Teach Wellbeing; Teach the Truth

Hello,

I am Curmiah and one of the ways I show up in this life is as Deputy Head of English in an Inner London Secondary School. I am, evidently, an African woman teaching in the belly of the coloniser. I am also a creative healing facilitator and have been engaged in many staff meetings and conversations about returning to school. Many of the conversations have been centred around wellbeing and it has led me to this point that - 

Teaching wellbeing begins with teaching the truth: yes, a ‘recovery’ curriculum is necessary, but also, the whole national curriculum needs a shape up (the kind you can only really get from a black barber).

How will our children recover from such times of global urgency and social change?

Several of us will currently be in conversation about how to successfully reintegrate our students back into schools post-pandemic. If you are teaching in the British education system, then you understand that hierarchy and elitism remain ever-present in academia. We know that the shape of education still supports the model of capitalism. Sadly even for those in deprived areas where many of us teach - where a child’s education is a family’s only saving grace; where they are invested in and banking on the future earnings of their children, we push our students to grow and earn well-paying jobs to support themselves and their families. If you are teaching in areas like this then you will understand that teaching wellbeing begins with teaching the truth. That when we are lied to, this too is injustice and it accosts our spirit. You will know this if you have ever seen a young person argue being wrongfully accused by a teacher. Hence, if we want our children to be well, we must begin by feeding and teaching them the truth because only that is freedom. And if we are honest about the lessons of Covid-19 alone and the communities it has greatly affected, even then we understand that intersectionality is very real and that a fight for one injustice is inclusive of a fight for many more. If we are planning to care for student wellbeing, we must also care to decolonise the national curriculum.

Prompt -
Write out the essay on teaching wellbeing and the truth word for word, from its title to its final sentence.

Dataset entries -

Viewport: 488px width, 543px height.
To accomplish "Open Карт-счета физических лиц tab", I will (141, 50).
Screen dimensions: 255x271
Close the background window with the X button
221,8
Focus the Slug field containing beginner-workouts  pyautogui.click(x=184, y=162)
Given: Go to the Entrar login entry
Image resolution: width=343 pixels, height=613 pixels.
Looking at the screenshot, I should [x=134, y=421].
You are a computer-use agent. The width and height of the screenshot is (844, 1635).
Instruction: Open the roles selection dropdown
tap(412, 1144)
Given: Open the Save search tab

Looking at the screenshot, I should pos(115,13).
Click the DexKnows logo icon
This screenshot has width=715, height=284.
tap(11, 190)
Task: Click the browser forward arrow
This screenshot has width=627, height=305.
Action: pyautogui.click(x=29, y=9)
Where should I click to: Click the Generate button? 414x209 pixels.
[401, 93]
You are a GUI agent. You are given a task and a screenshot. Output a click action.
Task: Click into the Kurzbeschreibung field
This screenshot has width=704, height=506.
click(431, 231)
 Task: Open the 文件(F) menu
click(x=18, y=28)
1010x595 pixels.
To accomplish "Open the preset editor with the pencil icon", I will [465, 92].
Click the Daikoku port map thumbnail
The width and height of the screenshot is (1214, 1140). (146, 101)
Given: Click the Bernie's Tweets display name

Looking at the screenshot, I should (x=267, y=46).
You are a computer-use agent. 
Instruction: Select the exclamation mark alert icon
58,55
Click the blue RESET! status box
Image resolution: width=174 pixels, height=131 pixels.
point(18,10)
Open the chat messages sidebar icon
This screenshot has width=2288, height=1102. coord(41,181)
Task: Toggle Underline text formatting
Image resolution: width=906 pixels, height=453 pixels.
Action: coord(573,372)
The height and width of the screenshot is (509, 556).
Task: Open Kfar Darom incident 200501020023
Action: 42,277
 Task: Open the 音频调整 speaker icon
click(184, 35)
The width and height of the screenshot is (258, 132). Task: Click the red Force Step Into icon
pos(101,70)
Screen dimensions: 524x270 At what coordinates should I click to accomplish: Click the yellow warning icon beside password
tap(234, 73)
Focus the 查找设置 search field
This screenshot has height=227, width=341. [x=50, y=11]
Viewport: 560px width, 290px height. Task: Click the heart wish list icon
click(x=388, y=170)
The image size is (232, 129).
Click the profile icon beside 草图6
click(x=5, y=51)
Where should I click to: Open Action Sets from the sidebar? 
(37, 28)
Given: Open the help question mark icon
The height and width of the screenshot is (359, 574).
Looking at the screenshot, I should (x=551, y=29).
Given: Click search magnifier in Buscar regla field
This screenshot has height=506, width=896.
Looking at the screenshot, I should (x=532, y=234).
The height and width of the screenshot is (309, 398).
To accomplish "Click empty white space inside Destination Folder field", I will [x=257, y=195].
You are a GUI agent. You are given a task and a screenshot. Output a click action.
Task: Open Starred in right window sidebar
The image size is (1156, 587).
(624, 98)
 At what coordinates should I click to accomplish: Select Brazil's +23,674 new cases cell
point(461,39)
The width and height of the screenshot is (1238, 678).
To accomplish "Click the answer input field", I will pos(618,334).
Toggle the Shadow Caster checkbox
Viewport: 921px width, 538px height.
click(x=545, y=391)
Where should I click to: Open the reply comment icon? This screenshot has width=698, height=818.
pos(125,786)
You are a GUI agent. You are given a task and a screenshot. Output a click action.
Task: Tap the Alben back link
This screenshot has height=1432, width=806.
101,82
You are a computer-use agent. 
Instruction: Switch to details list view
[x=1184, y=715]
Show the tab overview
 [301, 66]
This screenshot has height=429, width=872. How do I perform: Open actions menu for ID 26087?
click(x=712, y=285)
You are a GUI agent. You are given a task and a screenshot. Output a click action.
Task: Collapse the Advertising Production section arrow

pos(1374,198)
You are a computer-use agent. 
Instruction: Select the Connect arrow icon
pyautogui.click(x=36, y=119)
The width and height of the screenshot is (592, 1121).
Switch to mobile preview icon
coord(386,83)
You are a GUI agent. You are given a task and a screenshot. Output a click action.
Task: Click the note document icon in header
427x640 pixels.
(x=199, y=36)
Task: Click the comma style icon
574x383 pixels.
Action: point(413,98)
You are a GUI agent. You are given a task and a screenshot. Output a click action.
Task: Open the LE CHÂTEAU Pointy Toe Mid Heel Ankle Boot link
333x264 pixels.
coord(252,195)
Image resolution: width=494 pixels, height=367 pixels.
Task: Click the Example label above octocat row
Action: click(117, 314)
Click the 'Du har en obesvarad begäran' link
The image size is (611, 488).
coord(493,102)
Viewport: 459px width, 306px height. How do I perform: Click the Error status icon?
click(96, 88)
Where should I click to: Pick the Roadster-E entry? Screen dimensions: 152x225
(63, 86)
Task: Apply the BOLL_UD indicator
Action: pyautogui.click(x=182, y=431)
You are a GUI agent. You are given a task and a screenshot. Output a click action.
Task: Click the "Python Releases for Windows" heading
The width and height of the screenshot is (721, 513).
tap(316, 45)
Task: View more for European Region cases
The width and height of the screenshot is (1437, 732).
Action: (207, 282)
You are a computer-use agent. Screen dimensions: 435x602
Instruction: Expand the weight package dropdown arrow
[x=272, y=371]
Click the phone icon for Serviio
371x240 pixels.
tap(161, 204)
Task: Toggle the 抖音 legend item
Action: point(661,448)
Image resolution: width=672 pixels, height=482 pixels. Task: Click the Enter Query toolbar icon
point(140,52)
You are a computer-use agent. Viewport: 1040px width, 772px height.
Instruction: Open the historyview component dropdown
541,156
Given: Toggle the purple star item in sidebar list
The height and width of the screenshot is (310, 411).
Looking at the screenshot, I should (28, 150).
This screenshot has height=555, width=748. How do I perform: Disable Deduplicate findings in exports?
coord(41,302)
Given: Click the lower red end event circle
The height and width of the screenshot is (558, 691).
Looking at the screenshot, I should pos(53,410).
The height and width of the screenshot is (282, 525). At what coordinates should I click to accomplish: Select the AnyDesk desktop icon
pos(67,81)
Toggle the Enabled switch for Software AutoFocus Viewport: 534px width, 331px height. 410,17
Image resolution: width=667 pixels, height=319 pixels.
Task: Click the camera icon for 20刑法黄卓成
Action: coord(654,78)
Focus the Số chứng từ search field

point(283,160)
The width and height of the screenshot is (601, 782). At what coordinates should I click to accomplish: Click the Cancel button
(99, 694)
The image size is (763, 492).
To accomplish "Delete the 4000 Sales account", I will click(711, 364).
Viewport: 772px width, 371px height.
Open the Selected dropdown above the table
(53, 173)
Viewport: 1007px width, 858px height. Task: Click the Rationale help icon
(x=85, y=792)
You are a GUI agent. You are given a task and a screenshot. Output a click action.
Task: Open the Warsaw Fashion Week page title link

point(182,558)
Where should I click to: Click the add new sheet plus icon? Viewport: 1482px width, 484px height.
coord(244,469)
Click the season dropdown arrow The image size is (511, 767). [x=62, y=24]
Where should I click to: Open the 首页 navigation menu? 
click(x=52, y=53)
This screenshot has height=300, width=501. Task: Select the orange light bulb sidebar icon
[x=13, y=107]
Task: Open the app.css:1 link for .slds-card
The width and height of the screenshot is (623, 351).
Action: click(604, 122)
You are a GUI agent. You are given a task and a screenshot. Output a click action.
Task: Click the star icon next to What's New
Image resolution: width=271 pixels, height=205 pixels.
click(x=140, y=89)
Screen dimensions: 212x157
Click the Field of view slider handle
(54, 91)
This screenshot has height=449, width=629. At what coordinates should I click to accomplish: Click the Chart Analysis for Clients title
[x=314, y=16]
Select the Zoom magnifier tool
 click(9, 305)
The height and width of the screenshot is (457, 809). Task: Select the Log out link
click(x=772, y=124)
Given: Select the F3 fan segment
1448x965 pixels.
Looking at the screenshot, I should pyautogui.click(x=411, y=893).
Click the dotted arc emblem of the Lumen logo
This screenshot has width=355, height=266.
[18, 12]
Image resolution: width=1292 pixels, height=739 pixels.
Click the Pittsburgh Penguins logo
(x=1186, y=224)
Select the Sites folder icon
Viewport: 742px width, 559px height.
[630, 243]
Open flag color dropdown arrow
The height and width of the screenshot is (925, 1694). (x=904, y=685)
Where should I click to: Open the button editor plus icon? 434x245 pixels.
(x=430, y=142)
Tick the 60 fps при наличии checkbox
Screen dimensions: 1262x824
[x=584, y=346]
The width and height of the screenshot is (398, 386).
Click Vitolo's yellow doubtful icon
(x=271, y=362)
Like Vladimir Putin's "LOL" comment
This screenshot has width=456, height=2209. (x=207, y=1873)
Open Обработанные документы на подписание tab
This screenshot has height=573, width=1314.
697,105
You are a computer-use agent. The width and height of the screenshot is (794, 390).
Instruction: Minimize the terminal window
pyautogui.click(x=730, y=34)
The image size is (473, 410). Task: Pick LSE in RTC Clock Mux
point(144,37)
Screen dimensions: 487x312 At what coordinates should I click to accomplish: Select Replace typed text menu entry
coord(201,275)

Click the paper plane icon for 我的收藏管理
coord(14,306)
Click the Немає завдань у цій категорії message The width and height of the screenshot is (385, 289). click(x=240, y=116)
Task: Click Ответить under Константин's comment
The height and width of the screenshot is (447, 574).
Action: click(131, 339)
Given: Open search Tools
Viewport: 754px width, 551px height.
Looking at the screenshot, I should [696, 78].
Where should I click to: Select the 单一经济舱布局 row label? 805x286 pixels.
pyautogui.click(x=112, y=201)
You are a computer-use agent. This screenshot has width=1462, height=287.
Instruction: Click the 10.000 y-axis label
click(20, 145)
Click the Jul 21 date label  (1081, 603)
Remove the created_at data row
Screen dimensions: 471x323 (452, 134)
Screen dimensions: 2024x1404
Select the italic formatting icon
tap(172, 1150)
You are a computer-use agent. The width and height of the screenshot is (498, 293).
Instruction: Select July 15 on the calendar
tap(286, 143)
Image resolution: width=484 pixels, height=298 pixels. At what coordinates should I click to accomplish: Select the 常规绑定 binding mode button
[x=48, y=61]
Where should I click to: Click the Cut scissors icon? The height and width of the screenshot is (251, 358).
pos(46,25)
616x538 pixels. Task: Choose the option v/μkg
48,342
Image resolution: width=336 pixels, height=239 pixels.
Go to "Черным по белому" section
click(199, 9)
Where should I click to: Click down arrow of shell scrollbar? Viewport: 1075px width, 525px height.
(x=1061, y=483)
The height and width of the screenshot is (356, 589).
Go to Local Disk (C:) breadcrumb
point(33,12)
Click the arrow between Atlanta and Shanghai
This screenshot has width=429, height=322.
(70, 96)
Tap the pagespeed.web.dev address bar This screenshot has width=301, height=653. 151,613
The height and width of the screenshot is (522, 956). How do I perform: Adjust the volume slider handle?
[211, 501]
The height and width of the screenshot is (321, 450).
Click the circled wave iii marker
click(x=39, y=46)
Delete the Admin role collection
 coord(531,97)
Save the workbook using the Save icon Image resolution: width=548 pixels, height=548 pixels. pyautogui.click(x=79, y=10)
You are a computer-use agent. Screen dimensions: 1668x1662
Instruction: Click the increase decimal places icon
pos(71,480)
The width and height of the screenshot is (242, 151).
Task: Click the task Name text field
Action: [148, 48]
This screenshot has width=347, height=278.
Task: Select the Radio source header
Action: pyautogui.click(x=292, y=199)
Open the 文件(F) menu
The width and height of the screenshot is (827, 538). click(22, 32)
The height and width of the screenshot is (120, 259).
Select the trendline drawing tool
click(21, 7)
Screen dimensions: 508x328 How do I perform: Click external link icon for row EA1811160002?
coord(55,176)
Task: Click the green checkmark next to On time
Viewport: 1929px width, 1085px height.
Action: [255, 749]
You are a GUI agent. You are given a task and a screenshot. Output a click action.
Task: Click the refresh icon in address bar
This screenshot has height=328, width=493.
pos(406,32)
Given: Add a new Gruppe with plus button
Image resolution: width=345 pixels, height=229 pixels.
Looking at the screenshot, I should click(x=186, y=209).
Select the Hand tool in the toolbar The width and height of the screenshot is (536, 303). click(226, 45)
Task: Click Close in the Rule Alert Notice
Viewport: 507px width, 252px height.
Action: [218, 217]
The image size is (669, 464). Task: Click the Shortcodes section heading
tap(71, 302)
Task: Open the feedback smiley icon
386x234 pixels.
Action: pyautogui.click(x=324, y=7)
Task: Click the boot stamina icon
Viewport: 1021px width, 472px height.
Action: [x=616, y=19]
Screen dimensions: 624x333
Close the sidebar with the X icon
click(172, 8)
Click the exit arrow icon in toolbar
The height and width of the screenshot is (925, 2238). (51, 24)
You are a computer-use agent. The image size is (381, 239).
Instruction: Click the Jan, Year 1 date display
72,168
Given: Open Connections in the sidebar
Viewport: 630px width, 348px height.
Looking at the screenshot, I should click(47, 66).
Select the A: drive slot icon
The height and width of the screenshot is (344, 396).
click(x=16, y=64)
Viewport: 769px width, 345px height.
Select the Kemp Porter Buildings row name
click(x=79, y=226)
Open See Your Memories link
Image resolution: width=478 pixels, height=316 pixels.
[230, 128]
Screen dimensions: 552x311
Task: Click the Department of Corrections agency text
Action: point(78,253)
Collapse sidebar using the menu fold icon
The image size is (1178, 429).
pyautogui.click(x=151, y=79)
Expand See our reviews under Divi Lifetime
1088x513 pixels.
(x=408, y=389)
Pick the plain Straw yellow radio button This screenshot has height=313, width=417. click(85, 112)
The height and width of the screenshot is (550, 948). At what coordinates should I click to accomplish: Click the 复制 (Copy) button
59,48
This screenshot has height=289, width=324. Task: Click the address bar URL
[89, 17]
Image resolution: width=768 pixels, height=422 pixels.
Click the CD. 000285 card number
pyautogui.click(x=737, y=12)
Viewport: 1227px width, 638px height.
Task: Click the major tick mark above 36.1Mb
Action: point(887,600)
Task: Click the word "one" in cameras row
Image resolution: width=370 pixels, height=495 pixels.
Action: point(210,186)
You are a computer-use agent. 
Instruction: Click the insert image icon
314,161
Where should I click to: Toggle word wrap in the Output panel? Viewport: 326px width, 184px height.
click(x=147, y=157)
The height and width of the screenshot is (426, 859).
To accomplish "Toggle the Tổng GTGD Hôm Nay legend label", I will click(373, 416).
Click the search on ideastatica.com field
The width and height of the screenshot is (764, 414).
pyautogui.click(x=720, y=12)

Output below -
Teach Wellbeing; Teach the Truth

Hello,

I am Curmiah and one of the ways I show up in this life is as Deputy Head of English in an Inner London Secondary School. I am, evidently, an African woman teaching in the belly of the coloniser. I am also a creative healing facilitator and have been engaged in many staff meetings and conversations about returning to school. Many of the conversations have been centred around wellbeing and it has led me to this point that - 

Teaching wellbeing begins with teaching the truth: yes, a ‘recovery’ curriculum is necessary, but also, the whole national curriculum needs a shape up (the kind you can only really get from a black barber).

How will our children recover from such times of global urgency and social change?

Several of us will currently be in conversation about how to successfully reintegrate our students back into schools post-pandemic. If you are teaching in the British education system, then you understand that hierarchy and elitism remain ever-present in academia. We know that the shape of education still supports the model of capitalism. Sadly even for those in deprived areas where many of us teach - where a child’s education is a family’s only saving grace; where they are invested in and banking on the future earnings of their children, we push our students to grow and earn well-paying jobs to support themselves and their families. If you are teaching in areas like this then you will understand that teaching wellbeing begins with teaching the truth. That when we are lied to, this too is injustice and it accosts our spirit. You will know this if you have ever seen a young person argue being wrongfully accused by a teacher. Hence, if we want our children to be well, we must begin by feeding and teaching them the truth because only that is freedom. And if we are honest about the lessons of Covid-19 alone and the communities it has greatly affected, even then we understand that intersectionality is very real and that a fight for one injustice is inclusive of a fight for many more. If we are planning to care for student wellbeing, we must also care to decolonise the national curriculum.